> Text provided:
-- -- --

In a tragic turn of events, a bus hit and killed the younger boy one day after school, and it about broke Carla’s heart. She had invested so much in giving them some kind of chance at a decent life. She never quite got over that boy’s death. She continued trying to help the older brother—but it just wasn’t the same: Carla was in such pain, and he lost interest and has since taken to the streets. We ended up moving from New Jersey to Utah shortly thereafter.

Finally, a review of Carla’s life would not be complete without including her faith. She was an active member of the Church of Jesus Christ of Latter-day Saints (the Mormons), and used that faith to sustain her in difficult times. At times, she openly wondered why she had been given such a plethora of challenges, challenges that kept her from really making the kind of progress in her life she wanted. In retrospect, it now seems to me that these soul-deepening experiences allowed her to reach people in a fundamental way she never could have achieved otherwise.

Carla believed deeply in the sanctity of the family—particularly our family—and invested her best in our two children, David and Lindsey. David is a college graduate and just a great young man, and now launched into his own career. Lindsey is following her mother’s footsteps in music. She is an Eastman graduate in french horn, but plays the classics on piano beautifully, just like her mother. Carla and I have always been very proud of both our children, and it is principally due to her nurturing.

-- -- --

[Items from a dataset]

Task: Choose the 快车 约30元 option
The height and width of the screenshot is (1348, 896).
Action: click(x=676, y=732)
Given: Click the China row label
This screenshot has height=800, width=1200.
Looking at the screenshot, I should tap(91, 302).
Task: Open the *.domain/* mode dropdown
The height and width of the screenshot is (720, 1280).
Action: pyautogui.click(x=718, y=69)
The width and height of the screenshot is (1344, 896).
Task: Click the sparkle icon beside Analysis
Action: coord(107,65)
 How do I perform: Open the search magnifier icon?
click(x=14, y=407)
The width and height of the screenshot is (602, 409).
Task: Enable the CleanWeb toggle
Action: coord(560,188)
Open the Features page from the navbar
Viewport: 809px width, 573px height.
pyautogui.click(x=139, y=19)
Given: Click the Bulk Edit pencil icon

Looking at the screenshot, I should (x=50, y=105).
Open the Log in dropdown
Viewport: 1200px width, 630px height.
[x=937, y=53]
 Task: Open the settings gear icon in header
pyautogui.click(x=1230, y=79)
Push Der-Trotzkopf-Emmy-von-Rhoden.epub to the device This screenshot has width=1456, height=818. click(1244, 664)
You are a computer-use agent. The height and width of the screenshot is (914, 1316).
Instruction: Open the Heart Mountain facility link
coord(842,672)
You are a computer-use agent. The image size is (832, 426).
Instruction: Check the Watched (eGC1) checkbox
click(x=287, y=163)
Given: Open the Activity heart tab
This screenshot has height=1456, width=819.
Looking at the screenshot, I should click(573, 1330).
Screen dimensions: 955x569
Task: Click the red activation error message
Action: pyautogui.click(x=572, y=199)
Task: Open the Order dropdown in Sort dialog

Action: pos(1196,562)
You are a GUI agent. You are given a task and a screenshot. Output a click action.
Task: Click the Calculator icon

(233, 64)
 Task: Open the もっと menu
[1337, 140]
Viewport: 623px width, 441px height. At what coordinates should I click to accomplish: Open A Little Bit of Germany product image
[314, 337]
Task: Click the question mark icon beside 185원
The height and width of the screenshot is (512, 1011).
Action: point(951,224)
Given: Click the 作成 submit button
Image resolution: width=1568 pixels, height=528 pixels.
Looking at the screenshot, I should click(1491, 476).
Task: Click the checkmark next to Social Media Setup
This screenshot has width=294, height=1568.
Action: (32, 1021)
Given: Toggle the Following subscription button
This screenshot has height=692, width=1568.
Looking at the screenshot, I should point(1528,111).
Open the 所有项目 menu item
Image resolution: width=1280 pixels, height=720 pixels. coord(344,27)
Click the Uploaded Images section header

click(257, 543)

-- -- --

> How to complete this task: Pick up the piece about Carla's life where it stops and write the next few paragraphs.

> Answer:
Carla never really believed that her work made much of a difference. As much as I would try to show her evidence to the contrary, it never really sank in—that is, until the end. In the hospital room, and later in our home under hospice care, I read her every goodwill message gathered from singers at the 2005 Convention, every card that was sent to our home and the CS office, every message that was left on the two websites where people could leave comments. The response to her illness was no less than overwhelming, and she finally did admit, shortly before she left us, that “Maybe I did make a difference.”

Such a difference! As I write this now, some six weeks after her parting, cards, phone calls and e-mails still arrive with regularity, expressing sorrow that this light has gone out.

Carla’s last gig was to have been a Mozart Requiem with the Boise Symphony in April of this year. She had done the mezzo role numerous times, it was not a difficult sing, she had sung with all the other soloists before and had good camaraderie with them. But her health at this point was getting to be a daily obstacle. We discussed at length whether she thought she should try it. She finally decided that she would like to try if I would go with her to support and help. I readily agreed. At the first rehearsal, Carla could tell she was not at 100 percent and questioned whether she would compromise the performance. We consulted with the conductor, Jim Ogle, and true to form, Carla offered to back out. With Carla, it was not about her, it was about the music. It was about doing the right thing. Jim sent her a personal letter and a bouquet of flowers for her unselfishness and professionalism.
Less than a month later, we got the diagnosis of her brain tumor.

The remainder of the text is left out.